Die kostbarsten Augenblicke waren jedoch die, wenn sie sich, nachdem sie jedes menschliche
Mitteilungsbedürfnis ausgeschöpft hatten und schwiegen, mit verlangenden Augen ansahen, den Kopf
senkten und versunken an all das dachten, das sich nicht aussprechen liess. Wenn sie aus ihrem verträumten
Zustand aufwachten, errötete Henry, und Mme Renaud lächelte mit ihrem bezau- berndsten Lächeln
und mit einem Augenaufschlag, den Kopf nach hinten und zur Seite gewendet, und mit angeschwollenem Hals wie eine
gurrende Taube.
Es verging kein Sonntag, an dem sie nicht am Nachmittag, beim Einsetzen der Dämmerung, der melancholischsten
Zeit des ganzen Tages, ihn in seinem Zimmer aufsuchte; sie fragte ihn nach seiner Familie, die sie gern
kennengelernt hätte, nach seiner Mutter, seiner Schwester vor allem, der er ähnlich sah; sie alle
lagen ihr am Herzen. Er war ebenfalls gespannt darauf, von ihrem früheren Leben zu erfahren, von ihrer
Kindheit und ihren Launen als kleines Mädchen, von ihren Freundinnen im Internat, und bemühte seine
Vorstellungskraft, sich all die Tage zu vergegenwärtigen, in denen sie fern von ihm gelebt hatte, und
versuchte sie mit seinen eigenen Erinnerungen zu vermischen. Früher ging sie ins Theater, machte gemeinsam
mit M.Renaud Besuche oder ging irgendwelche Einkäufe machen: jetzt aber sieht sie ihre Freundin Aglaé
nur noch selten; jede Zerstreuung ist ihr ein Greuel, auch nur einen Schritt aus dem Haus zu machen ist ihr
lästig. M.Renaud drängt sie häufig vergeblich, an die frische Luft zu gehen und
eine Runde zu laufen, doch sie bleibt stur und er geht am Ende, über diesen grundlosen Starrsinn
und die plötzlichen Launen dieses flatterhaften Geschlechts maulend, allein los.

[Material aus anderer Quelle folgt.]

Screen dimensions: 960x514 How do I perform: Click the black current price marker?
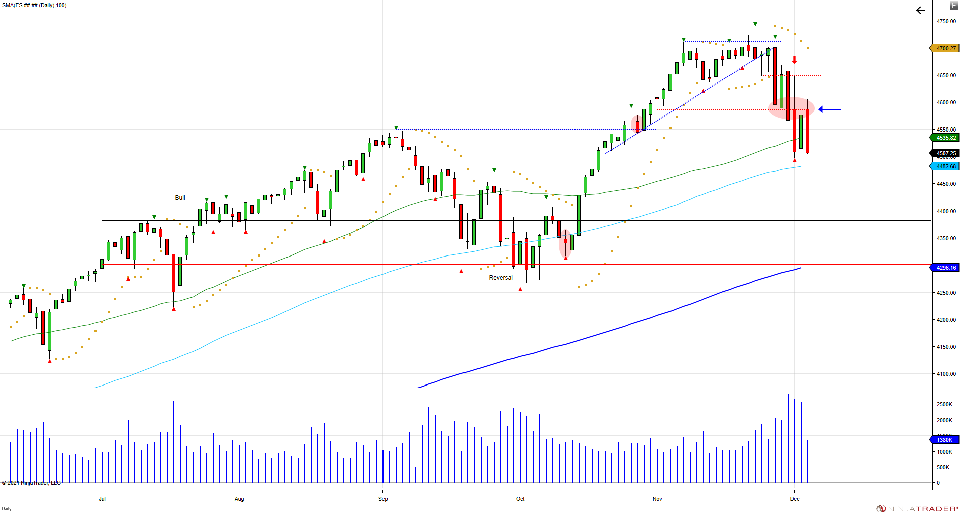[x=943, y=153]
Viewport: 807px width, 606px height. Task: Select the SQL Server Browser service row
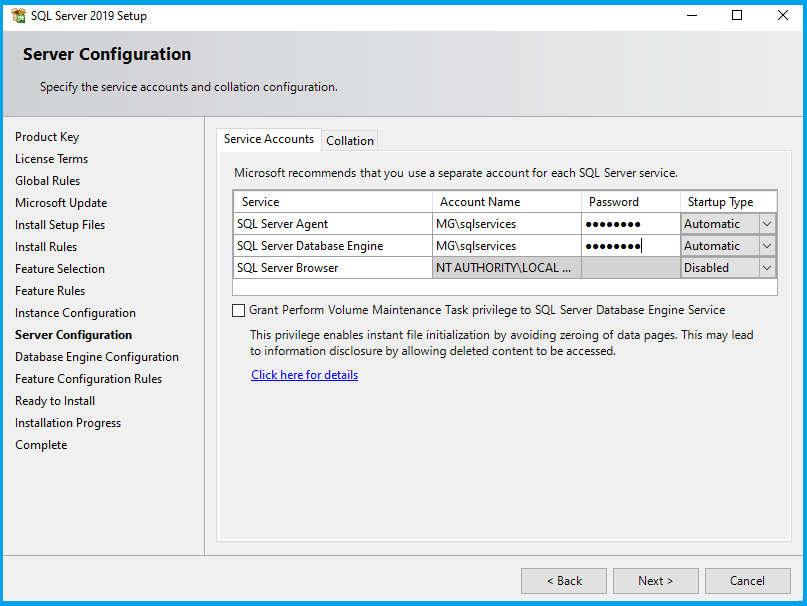tap(332, 268)
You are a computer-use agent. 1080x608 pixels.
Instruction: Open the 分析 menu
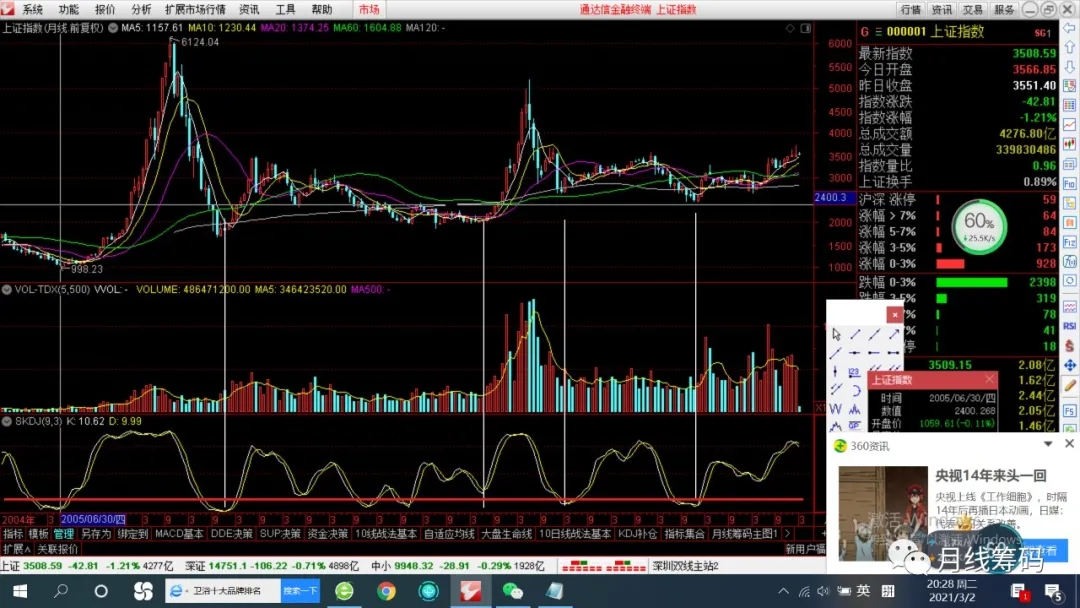tap(141, 9)
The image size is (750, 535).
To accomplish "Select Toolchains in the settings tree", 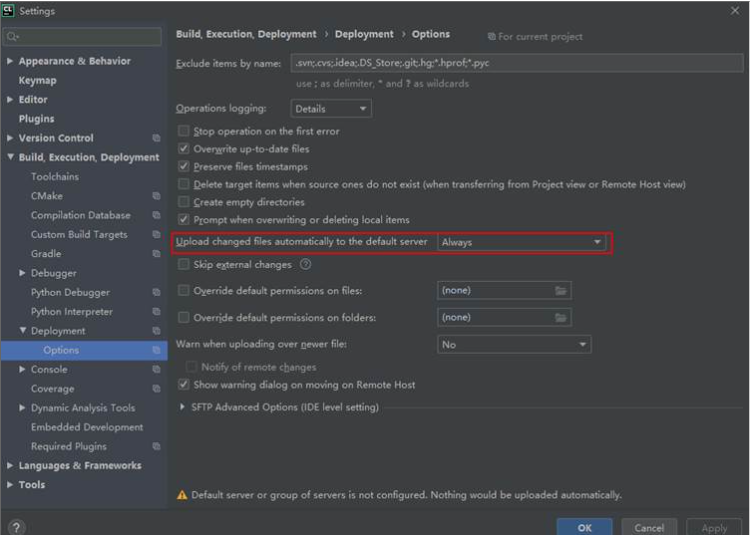I will 54,177.
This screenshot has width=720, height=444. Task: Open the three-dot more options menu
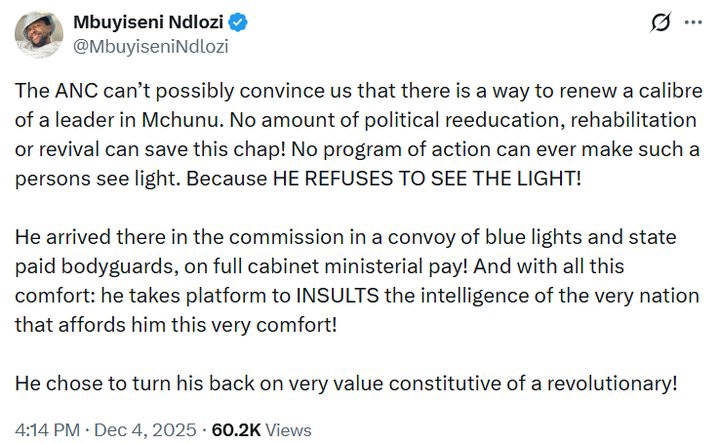coord(693,23)
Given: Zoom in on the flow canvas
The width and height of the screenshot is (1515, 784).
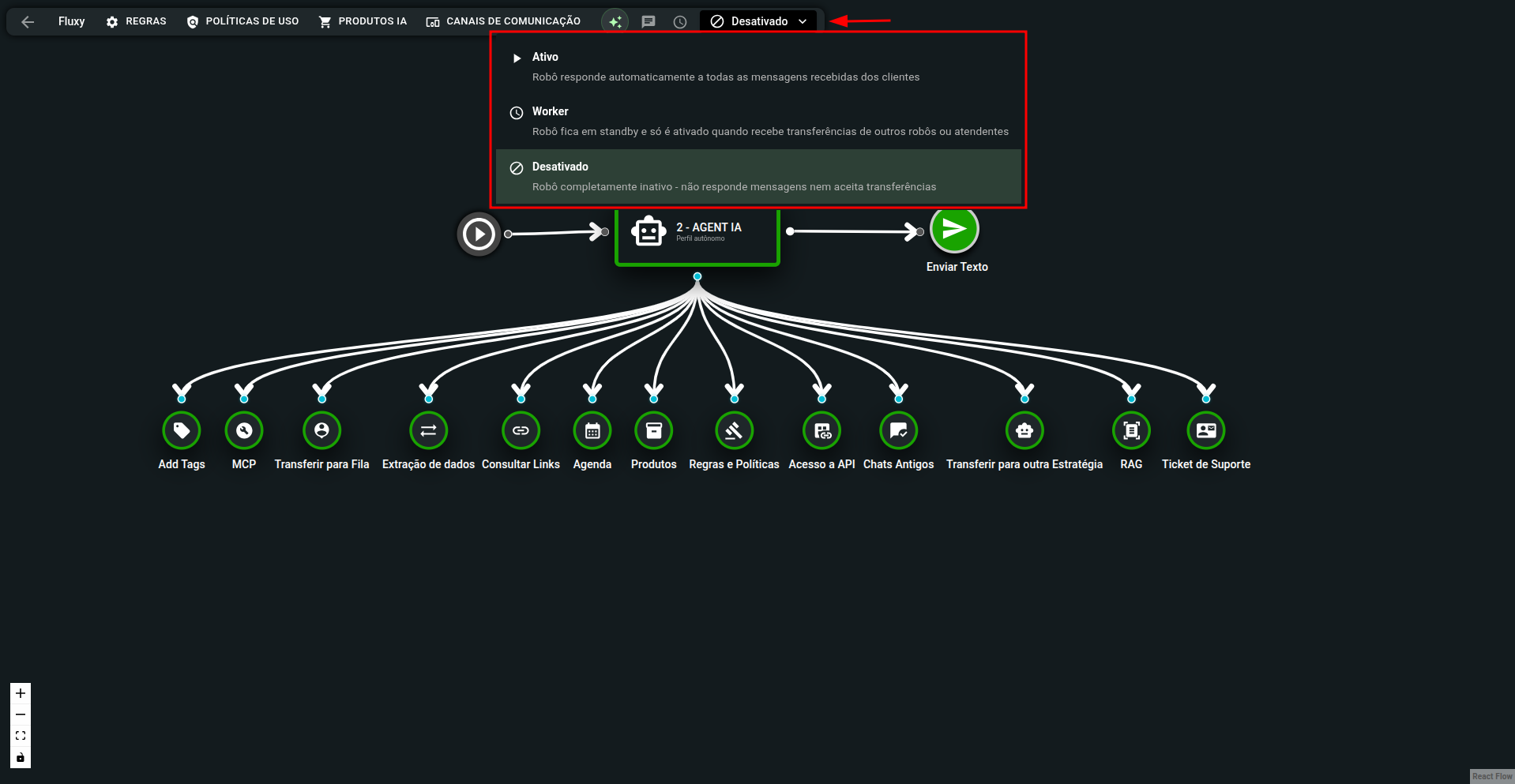Looking at the screenshot, I should click(21, 693).
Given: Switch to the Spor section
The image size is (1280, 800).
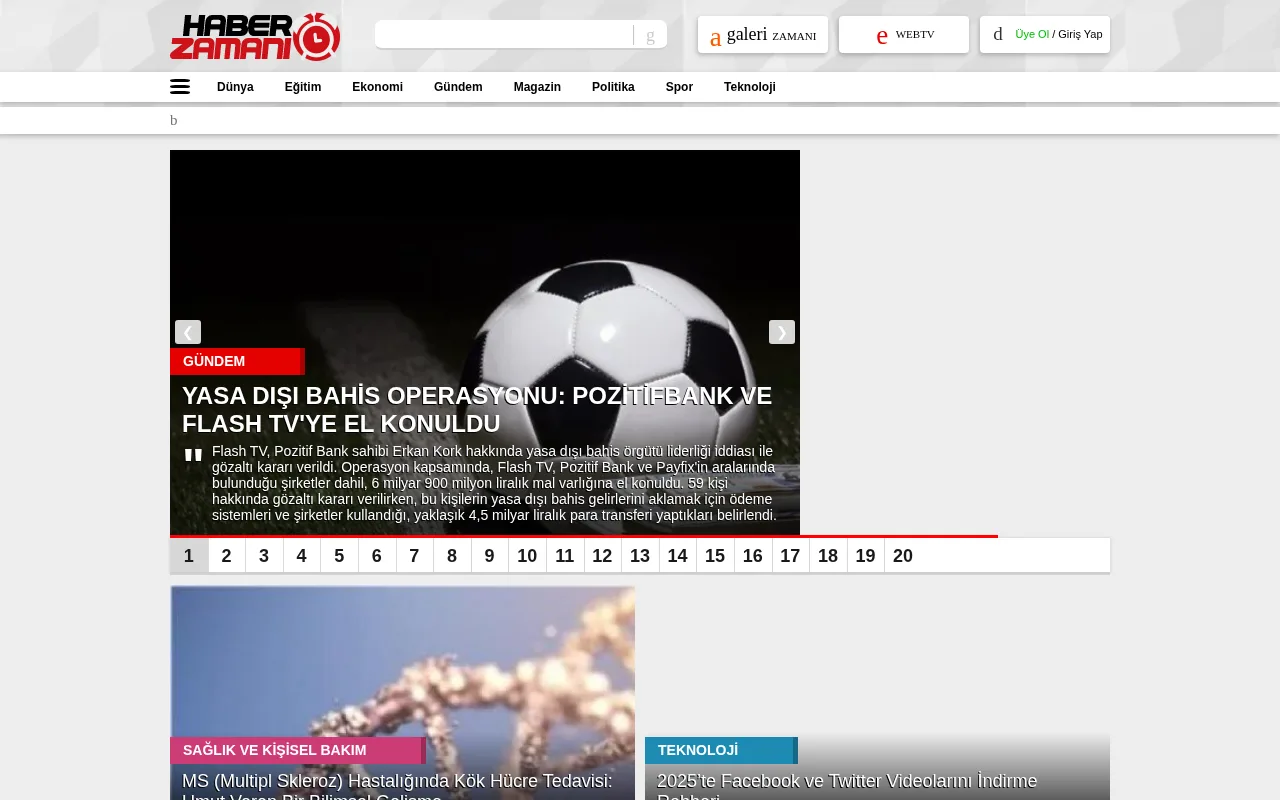Looking at the screenshot, I should pos(679,87).
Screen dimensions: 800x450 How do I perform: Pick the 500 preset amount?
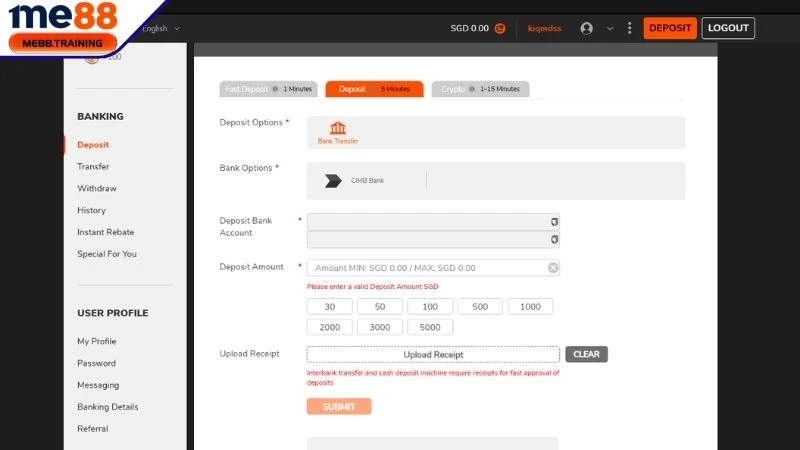click(480, 307)
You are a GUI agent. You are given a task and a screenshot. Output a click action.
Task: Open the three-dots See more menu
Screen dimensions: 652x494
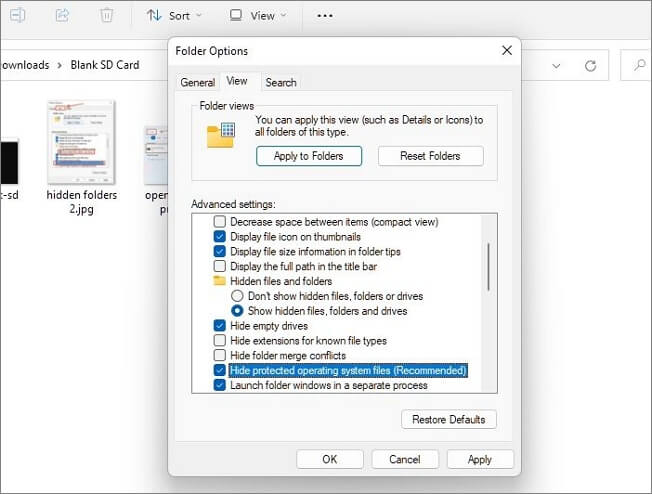(x=325, y=16)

Ihre Laune hat sich tatsächlich sehr verändert. Früher war sie recht traurig, missmutig,
nachlässig, ein wenig übellaunig, sie schnauzte ihren Herrn Gemahl an, regte sich manchmal auf,
schalt ihn wegen seiner Beinkleider und der blossen Füsse sowie seiner Vorliebe für
Roquefort-Käse; jetzt aber ist sie fröhlich und lebhaft, ihre Augen glänzen, sie seufzt nicht
mehr, sie läuft die Treppe hoch, sie singt, wenn sie nähend am Fenster sitzt, man hört ihre
Triller und die sich überschlagende Stimme im ganzen Haus widerhallen. Man hätte meinen können,
sie sei verjüngt, sie ist fünfzehn, ihr Gatte betet sie an, sie ist so nett, so sanft! Sie lässt
ihn alles machen, er ist der Herr, er kann das Essen bestellen oder nichts anordnen, wenn es ihm gefällt,
kaum dass sie etwas merkt. Bei Tisch kann er alles sagen, ohne dass ihm widersprochen wird; er wählt seine
Westen selbst aus, er geht in der Stadt essen, er könnte es sogar wagen, ausser Haus zu schlafen; noch nie
war er in seiner Ehe so glücklich.
Doch im Gegenzug lacht Henry nicht mehr mit M.Renaud, er unterhält sich nicht mehr mit M.Alvarès
und mit M.Mendès, die ihn nicht mehr in ihre Liebes- affären einweihen, er schreibt weder an seine
Eltern noch an Jules, Morel geht ihm auf die Nerven, und doch geht er ihn häufig besuchen, getrieben von
einem Bedürfnis, ihm ein wenig von dem mitzuteilen, was in seinem Herzen vor sich geht. Morel spottete
über ihn, er ermunterte ihn manchmal auch, doch fast immer irritierte er ihn.